--- Data section ---
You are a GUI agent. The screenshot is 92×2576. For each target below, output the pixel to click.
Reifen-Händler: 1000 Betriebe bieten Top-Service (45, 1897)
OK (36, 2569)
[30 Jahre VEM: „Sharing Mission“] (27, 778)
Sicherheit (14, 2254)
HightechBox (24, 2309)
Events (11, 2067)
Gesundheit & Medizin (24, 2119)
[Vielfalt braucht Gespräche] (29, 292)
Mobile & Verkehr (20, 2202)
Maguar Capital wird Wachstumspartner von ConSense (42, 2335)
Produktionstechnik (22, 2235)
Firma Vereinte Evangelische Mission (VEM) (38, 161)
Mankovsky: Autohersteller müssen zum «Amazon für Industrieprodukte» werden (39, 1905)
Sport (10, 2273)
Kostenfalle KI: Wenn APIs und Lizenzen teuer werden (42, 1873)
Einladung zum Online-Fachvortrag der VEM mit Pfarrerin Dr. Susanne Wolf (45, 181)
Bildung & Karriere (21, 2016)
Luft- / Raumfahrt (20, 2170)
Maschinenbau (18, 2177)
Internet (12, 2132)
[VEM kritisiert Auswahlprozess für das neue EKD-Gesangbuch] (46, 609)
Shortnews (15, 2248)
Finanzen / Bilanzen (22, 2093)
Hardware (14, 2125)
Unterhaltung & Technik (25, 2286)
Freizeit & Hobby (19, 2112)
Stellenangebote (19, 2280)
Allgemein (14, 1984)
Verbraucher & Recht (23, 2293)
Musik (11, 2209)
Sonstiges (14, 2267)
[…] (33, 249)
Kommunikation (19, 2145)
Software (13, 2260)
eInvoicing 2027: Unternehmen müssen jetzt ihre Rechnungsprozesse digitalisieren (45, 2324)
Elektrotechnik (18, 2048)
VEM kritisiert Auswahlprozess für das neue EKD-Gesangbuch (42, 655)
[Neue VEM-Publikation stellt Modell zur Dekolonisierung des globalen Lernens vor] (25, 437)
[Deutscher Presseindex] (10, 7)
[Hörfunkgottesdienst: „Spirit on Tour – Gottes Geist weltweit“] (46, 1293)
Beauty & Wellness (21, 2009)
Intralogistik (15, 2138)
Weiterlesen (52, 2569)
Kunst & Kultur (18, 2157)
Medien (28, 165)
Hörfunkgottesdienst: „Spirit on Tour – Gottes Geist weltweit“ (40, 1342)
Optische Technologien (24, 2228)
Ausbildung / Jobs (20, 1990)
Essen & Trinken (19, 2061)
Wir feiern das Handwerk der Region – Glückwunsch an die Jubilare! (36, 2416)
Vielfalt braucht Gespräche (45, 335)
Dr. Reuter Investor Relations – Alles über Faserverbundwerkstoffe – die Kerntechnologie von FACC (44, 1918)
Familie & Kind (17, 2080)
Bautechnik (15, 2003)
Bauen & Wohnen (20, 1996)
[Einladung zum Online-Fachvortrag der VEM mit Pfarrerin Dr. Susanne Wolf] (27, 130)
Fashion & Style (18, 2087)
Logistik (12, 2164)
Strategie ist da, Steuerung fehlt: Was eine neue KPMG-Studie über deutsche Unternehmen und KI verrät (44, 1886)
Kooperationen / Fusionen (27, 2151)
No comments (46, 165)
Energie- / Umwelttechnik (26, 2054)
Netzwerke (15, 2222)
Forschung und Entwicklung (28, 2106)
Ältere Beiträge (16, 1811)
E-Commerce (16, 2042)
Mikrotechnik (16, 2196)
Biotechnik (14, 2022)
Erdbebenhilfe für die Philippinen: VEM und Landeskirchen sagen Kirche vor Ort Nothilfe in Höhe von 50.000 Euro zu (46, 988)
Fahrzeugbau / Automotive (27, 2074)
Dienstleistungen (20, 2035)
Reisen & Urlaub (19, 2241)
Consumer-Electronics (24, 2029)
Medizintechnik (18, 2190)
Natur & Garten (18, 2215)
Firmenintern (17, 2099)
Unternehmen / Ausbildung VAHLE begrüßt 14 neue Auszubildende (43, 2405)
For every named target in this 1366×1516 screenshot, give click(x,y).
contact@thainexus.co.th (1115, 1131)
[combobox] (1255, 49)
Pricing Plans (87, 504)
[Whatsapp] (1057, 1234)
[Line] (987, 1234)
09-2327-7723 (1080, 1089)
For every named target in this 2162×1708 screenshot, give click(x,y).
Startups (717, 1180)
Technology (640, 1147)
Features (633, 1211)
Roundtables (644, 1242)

--- Exercise ---
Answer with a single number: how many lines in the data above have the string "Geist" in them?

--- Solution ---
2